Exercise goal: Return exactly the span of lines in the following data that opens with the line containing "Where should I click to: Click" and closes with the line containing "Open the K Monitor". Include nothing else.
Segment Start: Records for this exercise
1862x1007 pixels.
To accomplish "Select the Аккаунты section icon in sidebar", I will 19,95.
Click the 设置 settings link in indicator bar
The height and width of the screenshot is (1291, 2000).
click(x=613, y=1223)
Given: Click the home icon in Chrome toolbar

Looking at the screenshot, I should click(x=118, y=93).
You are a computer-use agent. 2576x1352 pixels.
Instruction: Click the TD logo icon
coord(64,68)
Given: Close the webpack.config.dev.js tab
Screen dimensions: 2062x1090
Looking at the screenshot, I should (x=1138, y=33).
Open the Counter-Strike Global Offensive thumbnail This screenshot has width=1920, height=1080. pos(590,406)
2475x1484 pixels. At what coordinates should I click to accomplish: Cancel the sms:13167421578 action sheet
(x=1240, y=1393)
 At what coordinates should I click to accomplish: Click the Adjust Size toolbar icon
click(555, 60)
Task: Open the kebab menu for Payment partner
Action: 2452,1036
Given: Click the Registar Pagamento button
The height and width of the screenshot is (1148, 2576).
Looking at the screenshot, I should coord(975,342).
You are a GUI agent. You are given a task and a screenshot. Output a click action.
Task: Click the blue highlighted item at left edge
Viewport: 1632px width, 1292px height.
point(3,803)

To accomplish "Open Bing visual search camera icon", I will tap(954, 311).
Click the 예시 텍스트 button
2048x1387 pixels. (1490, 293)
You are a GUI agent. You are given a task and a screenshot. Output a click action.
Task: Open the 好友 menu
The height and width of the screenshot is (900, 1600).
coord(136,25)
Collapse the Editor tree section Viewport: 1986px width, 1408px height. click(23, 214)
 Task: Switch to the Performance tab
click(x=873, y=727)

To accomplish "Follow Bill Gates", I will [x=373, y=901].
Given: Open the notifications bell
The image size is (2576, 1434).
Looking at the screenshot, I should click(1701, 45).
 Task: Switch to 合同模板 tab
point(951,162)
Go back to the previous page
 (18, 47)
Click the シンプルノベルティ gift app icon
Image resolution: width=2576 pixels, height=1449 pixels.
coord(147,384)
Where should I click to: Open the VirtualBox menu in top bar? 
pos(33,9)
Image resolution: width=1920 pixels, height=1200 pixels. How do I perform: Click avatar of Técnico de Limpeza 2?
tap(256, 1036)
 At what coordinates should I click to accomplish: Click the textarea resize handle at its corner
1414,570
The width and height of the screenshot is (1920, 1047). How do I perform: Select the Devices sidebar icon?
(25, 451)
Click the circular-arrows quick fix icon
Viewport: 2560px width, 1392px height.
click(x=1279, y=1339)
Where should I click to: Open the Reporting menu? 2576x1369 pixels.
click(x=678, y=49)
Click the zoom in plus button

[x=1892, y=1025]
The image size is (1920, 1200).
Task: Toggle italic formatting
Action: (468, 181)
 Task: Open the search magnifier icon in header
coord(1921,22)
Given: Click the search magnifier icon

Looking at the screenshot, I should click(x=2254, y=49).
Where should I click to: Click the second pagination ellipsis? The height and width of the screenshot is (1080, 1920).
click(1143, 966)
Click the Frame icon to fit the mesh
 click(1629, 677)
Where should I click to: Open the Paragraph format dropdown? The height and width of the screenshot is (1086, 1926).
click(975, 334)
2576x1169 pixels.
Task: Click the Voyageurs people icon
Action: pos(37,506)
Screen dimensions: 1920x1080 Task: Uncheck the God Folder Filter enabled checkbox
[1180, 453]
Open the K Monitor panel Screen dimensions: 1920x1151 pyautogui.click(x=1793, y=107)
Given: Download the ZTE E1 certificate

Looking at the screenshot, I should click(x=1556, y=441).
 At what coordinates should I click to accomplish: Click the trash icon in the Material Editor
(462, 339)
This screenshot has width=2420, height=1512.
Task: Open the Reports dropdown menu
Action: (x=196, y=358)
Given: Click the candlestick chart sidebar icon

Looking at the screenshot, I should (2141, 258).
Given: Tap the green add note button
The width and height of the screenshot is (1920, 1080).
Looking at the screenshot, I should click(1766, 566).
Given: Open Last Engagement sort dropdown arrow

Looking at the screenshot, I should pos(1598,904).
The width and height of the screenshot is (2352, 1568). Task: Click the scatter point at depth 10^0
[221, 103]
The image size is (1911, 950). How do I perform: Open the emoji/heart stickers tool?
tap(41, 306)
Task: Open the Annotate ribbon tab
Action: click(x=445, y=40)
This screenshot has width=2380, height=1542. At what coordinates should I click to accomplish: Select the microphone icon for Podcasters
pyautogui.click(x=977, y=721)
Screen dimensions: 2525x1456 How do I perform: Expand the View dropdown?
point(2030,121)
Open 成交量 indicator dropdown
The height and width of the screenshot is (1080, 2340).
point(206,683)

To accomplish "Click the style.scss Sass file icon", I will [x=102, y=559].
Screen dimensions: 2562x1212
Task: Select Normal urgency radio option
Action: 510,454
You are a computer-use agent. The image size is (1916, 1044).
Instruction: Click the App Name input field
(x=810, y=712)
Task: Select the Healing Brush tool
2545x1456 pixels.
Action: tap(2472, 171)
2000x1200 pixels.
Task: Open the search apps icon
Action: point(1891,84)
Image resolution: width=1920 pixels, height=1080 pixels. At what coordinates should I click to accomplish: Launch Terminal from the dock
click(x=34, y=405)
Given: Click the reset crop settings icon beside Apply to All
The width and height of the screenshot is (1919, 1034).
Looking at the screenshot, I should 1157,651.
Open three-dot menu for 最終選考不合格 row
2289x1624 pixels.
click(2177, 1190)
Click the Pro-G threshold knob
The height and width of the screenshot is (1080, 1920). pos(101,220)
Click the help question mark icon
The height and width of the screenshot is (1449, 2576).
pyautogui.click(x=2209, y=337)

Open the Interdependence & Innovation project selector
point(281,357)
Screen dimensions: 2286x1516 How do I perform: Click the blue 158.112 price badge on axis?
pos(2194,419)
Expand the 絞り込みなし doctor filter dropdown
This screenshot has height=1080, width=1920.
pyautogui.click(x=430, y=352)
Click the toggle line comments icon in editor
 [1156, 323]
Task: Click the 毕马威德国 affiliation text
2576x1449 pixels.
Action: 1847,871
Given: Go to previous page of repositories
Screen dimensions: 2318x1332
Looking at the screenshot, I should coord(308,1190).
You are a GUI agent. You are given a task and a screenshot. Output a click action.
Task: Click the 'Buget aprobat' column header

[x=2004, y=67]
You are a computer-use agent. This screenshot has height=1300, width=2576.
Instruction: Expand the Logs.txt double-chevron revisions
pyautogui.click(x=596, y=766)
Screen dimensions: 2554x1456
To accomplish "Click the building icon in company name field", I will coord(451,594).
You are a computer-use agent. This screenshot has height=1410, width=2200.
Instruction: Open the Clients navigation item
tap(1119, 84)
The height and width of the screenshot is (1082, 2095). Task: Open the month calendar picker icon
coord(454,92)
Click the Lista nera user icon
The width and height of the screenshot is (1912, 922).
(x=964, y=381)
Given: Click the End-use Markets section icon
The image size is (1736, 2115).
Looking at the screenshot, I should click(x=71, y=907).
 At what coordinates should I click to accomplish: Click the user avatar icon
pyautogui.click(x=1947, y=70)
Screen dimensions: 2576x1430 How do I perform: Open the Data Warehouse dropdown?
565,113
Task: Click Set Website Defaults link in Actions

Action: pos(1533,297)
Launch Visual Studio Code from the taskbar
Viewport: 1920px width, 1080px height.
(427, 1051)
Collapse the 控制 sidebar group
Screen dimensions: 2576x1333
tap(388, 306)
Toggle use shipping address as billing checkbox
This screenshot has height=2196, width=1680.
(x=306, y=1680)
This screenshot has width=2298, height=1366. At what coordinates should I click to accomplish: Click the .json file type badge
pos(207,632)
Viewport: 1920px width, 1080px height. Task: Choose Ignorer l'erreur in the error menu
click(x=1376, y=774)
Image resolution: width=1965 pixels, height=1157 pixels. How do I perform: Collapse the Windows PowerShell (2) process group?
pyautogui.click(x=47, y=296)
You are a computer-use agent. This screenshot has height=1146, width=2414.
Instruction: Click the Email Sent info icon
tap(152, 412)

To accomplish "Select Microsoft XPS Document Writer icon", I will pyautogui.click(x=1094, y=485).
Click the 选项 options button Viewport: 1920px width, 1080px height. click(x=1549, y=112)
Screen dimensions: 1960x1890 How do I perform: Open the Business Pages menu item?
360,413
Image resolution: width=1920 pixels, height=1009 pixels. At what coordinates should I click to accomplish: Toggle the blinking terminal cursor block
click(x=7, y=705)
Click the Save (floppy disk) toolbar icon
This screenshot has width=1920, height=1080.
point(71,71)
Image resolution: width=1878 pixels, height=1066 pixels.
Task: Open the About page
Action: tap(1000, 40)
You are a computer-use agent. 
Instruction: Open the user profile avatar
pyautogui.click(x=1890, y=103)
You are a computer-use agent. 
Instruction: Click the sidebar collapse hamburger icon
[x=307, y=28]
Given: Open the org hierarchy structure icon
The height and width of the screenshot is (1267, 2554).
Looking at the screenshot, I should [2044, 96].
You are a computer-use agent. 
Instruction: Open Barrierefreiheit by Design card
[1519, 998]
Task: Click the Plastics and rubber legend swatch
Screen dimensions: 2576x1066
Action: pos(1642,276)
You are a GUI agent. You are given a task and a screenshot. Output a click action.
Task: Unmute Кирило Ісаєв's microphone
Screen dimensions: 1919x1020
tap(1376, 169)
Segment End: Records for this exercise
Response:
Where should I click to: Click the second pagination ellipsis? The height and width of the screenshot is (1080, 1920).
click(1143, 966)
Click the Frame icon to fit the mesh
 click(1629, 677)
Where should I click to: Open the Paragraph format dropdown? The height and width of the screenshot is (1086, 1926).
click(975, 334)
2576x1169 pixels.
Task: Click the Voyageurs people icon
Action: pos(37,506)
Screen dimensions: 1920x1080 Task: Uncheck the God Folder Filter enabled checkbox
[1180, 453]
Open the K Monitor panel Screen dimensions: 1920x1151 pyautogui.click(x=1793, y=107)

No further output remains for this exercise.